Für Wirtschaftliches Aufbauspiel würd ich Anno nehmen.
Für ein hauptsächlich kämpferisches Spiel am besten Age of Mythology oder Age of Empire 2-The Age of the Kings.
Haben schon viele gesagt aber naja  


			Dieser Inhalt steht nur eingeloggten Mitgliedern zur Verfügung.


----------



## xFraqx (27. August 2008)

Ground Control wäre mein Tipp.


----------



## Razyl (27. August 2008)

Anno 1701 (ist super^^) , wc3+addon oder wenns richtig gemütlich sein soll: Siedler


----------



## bl00ddr41ner (27. August 2008)

claet schrieb:


> wenn ich mal mutmaßen darf .. ich denke mal er sucht was halbwegs neues .. die spiele sind ja ein alter hut
> 
> das einzige womit ich da noch nicht tage verbracht habe ist age of mythology (was ich vllt mal probieren könnte)



naja der TE sucht ja ich nicht ein neues sondern ein konplexes 


			Dieser Inhalt steht nur eingeloggten Mitgliedern zur Verfügung.
        

 ( da fällt wc3 übrigens raus - mit gerade mal 7 gebäuden pro Rasse und ca 15 units - ist aber trotzdem mein lieblingsgame )

Empfehlen würde ich dann :

Empire Earth , Battle Realm ( japanisches Mittelalter Aufbau / strategiespiel -sehr geil! ) oder eben Die Anno reihe ( wobei der erst teil am besten ist )

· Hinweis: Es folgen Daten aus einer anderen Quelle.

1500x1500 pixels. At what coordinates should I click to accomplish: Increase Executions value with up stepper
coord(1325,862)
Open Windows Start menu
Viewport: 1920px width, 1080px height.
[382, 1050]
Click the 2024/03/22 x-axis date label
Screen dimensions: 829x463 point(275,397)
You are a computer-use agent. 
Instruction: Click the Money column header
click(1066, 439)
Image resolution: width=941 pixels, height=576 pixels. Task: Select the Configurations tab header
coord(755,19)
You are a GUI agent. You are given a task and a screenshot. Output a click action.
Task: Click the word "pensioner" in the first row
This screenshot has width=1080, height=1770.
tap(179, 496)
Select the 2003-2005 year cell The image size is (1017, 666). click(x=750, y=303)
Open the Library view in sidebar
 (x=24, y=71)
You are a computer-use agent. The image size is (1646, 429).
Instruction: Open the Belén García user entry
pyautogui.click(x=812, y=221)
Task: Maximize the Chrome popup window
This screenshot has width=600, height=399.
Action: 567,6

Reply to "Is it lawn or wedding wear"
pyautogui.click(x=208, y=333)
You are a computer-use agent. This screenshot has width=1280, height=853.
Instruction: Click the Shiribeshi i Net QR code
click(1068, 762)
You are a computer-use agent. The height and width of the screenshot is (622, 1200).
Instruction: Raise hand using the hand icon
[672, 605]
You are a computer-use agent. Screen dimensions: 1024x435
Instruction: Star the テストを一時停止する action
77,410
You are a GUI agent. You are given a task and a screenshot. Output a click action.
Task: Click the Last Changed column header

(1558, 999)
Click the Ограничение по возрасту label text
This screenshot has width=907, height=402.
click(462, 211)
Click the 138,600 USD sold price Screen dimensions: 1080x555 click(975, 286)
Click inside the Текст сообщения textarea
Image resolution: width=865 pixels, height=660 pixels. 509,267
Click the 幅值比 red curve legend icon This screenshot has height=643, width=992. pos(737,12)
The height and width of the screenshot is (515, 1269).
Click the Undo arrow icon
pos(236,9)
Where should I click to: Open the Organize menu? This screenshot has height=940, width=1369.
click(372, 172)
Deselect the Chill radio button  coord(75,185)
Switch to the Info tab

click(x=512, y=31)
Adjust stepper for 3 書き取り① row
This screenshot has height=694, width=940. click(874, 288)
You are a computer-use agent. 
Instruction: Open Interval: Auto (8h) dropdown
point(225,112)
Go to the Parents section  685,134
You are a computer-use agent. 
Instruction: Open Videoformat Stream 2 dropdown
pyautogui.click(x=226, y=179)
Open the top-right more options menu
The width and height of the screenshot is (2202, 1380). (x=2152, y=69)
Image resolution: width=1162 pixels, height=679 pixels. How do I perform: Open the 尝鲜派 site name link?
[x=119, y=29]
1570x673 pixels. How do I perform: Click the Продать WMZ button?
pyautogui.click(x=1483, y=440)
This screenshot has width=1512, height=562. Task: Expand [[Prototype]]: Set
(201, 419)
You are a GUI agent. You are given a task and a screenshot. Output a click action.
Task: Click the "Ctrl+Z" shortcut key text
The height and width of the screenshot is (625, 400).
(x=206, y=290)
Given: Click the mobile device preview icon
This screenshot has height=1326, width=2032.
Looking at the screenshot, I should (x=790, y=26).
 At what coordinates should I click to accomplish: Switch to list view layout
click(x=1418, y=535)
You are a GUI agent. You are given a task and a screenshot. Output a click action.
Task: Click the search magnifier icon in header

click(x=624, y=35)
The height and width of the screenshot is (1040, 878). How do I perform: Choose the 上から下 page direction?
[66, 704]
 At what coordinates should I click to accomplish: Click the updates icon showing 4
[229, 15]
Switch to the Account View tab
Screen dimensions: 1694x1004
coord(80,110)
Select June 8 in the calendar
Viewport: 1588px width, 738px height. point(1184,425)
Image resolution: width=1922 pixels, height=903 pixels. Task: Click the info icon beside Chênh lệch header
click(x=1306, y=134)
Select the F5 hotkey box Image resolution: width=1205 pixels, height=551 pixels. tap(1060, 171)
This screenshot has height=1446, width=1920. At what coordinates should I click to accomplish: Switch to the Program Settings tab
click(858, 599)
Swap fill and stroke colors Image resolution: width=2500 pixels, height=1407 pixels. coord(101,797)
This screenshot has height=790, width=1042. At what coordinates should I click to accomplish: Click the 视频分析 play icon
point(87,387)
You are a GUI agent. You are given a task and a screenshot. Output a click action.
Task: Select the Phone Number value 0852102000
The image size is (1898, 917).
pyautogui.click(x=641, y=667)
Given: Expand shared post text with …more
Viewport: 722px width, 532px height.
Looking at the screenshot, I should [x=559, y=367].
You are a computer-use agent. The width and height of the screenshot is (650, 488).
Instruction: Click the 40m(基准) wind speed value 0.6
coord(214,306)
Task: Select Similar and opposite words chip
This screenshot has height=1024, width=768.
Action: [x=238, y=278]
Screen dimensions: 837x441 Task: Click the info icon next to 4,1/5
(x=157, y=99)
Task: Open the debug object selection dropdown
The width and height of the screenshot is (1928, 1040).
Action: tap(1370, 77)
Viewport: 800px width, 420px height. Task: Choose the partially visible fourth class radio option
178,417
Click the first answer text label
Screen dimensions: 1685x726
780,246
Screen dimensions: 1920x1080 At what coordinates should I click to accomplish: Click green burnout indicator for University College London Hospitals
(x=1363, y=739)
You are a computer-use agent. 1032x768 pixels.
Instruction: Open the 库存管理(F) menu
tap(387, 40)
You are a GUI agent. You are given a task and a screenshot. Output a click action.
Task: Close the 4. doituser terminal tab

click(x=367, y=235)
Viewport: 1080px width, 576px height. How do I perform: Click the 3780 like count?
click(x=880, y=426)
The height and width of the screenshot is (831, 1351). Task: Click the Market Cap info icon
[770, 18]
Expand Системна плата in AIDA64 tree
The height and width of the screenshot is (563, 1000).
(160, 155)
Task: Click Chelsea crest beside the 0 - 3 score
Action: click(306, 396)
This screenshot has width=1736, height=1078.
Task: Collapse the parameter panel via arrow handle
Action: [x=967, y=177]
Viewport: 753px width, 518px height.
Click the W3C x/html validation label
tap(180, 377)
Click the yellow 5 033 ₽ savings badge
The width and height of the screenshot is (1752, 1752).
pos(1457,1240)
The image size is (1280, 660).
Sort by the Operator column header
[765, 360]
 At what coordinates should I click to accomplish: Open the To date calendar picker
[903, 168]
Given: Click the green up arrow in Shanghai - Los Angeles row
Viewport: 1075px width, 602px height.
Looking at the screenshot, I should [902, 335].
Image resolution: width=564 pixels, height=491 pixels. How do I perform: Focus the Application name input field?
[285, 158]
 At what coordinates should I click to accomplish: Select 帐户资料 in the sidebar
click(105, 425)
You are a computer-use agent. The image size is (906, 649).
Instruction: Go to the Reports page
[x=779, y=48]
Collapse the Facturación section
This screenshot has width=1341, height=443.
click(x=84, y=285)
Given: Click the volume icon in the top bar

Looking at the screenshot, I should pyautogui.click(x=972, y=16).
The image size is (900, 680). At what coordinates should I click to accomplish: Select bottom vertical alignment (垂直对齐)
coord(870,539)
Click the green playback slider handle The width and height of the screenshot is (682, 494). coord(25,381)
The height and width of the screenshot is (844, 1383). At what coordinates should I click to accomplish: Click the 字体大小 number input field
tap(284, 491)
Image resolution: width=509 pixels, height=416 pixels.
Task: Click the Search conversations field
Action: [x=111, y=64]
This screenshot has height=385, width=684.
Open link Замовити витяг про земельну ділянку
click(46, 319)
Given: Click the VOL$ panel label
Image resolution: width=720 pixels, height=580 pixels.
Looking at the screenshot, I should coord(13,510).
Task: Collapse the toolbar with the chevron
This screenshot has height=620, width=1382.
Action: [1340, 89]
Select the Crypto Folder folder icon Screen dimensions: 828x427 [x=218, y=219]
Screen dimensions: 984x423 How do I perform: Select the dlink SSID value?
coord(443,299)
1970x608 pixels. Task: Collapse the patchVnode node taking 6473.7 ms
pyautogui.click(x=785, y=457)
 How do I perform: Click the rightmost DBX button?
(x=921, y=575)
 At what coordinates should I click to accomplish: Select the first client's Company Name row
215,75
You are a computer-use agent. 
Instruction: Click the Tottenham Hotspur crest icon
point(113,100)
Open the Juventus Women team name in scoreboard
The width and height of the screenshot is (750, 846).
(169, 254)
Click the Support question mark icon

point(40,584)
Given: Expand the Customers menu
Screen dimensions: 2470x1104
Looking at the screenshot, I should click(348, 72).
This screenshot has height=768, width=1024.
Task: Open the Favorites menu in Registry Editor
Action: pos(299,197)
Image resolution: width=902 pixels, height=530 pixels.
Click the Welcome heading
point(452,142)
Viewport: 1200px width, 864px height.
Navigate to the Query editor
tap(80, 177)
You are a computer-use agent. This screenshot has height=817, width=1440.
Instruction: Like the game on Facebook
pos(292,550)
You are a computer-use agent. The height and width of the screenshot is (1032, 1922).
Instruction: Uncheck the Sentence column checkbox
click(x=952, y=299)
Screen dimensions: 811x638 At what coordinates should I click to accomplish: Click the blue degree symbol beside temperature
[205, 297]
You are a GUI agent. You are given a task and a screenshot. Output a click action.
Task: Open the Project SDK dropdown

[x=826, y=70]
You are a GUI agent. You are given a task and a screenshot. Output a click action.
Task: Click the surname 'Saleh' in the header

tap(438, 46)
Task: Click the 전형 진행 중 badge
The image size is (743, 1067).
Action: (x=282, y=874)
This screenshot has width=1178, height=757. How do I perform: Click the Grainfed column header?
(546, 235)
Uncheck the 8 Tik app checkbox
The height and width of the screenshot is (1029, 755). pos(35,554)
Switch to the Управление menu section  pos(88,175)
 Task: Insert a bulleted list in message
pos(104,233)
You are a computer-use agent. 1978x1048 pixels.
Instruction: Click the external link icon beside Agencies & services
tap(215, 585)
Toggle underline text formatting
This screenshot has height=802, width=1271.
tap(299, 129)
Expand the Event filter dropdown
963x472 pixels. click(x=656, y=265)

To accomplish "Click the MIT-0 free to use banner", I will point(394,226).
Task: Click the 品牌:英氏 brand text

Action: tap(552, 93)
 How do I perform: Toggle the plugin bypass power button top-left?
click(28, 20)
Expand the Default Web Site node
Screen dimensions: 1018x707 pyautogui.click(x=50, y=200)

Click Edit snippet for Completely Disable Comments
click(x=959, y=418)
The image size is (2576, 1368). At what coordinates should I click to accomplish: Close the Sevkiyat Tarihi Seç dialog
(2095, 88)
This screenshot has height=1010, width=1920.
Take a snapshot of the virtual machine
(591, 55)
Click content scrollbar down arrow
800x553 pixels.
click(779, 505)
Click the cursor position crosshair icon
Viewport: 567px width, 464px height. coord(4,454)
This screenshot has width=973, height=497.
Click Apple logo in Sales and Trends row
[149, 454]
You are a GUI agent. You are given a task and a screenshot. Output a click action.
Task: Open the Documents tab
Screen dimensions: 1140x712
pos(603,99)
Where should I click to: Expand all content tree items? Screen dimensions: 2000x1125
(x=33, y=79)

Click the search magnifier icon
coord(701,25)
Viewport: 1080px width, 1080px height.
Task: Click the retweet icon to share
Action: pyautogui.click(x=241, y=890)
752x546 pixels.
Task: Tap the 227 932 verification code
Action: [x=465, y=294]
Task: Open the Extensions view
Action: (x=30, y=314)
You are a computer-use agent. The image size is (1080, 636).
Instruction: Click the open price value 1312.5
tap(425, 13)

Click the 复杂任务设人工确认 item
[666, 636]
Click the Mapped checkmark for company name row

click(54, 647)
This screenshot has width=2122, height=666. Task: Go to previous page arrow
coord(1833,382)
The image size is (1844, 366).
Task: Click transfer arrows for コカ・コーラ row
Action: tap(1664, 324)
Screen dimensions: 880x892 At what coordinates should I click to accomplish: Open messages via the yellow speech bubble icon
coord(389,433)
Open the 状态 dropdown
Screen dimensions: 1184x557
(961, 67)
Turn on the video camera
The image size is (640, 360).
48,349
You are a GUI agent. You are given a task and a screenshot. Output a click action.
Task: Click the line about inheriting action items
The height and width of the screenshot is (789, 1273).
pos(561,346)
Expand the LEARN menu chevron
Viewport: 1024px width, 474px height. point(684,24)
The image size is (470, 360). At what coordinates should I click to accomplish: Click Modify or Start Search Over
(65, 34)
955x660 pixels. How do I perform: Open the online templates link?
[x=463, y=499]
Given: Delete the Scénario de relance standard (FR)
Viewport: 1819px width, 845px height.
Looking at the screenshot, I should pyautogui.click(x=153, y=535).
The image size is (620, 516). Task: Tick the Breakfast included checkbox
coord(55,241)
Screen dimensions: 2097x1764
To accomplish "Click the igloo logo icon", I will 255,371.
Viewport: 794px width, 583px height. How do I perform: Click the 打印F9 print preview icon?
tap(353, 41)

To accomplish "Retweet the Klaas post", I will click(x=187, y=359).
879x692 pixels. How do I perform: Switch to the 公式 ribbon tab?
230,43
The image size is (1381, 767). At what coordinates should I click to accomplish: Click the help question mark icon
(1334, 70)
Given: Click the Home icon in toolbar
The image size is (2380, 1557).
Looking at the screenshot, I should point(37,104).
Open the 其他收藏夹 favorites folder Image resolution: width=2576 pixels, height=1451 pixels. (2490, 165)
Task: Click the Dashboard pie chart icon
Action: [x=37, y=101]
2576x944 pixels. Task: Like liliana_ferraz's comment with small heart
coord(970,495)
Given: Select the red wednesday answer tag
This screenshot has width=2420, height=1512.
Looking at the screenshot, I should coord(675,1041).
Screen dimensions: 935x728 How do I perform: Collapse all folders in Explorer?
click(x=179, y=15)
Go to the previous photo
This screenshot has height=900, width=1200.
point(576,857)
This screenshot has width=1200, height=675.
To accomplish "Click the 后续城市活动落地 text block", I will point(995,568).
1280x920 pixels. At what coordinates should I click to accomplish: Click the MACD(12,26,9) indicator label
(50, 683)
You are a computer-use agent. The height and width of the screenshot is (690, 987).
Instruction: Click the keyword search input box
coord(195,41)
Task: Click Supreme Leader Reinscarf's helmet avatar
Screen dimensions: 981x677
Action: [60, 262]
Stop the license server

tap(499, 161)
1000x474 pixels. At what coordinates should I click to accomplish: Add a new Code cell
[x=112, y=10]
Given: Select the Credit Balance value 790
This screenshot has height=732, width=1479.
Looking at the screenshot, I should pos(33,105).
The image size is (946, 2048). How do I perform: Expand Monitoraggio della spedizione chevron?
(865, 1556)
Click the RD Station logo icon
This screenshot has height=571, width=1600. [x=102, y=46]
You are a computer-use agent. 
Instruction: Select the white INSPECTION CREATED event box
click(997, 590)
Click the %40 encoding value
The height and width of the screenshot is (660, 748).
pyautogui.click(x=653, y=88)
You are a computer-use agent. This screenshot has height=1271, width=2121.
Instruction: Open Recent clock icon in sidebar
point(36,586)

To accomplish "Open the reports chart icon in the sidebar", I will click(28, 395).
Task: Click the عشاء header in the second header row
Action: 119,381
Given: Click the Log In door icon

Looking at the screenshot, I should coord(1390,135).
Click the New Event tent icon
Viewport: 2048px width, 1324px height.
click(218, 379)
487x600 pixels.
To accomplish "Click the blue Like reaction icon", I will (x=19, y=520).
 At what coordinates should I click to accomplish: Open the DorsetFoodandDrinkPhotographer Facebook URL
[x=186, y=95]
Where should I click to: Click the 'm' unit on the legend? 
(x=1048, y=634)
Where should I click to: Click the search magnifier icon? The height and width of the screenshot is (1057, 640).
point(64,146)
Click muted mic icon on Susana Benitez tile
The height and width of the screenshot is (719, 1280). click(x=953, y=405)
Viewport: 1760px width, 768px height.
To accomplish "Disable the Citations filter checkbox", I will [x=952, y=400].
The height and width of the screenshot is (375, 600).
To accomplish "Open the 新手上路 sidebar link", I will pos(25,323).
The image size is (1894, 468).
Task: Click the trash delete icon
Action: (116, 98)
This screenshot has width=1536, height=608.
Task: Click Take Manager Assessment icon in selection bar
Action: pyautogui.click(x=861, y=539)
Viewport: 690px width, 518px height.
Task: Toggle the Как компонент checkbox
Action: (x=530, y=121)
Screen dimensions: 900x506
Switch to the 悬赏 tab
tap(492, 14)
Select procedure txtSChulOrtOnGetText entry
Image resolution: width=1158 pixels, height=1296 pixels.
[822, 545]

Oder wenn du wiklich viel zeit und spass hat , deiner stadt  beim bauen zuzusehen : Der Patrizier!


----------



## Minastirit (27. August 2008)

empire earth .. wie konnt ich das nur vergessen -.-


----------



## Lurock (27. August 2008)

Wie die anderen schon gesagt haben:
C&C, AoM, AoE, Anno, WC, etc.

Btw: Ist dein Avatar Milla Jovovich?


----------



## Minastirit (27. August 2008)

isses .. oder sollte es warscheindlich sein 


			Dieser Inhalt steht nur eingeloggten Mitgliedern zur Verfügung.
        


5te element 4tw^^


----------



## Flapso (27. August 2008)

Schlamm schrieb:


> Salut,
> Ich hab tierisch lust auf ein komplexes aufbau-, strategiespiel. Alllerdings nicht in der Jetztzeit sondern mittelalter, piraten, fantasy auch. Isowas halt. SciFi aber auch nicht, das mag ich nicht^^kann ruhig schön komplex sein, kennt ihr da ein empfehlenswertes?


Paraworld =)


----------



## Tabuno (27. August 2008)

Schlamm schrieb:


> Salut,
> Ich hab tierisch lust auf ein komplexes aufbau-, strategiespiel. Alllerdings nicht in der Jetztzeit sondern mittelalter, piraten, fantasy auch. Isowas halt. SciFi aber auch nicht, das mag ich nicht^^kann ruhig schön komplex sein, kennt ihr da ein empfehlenswertes?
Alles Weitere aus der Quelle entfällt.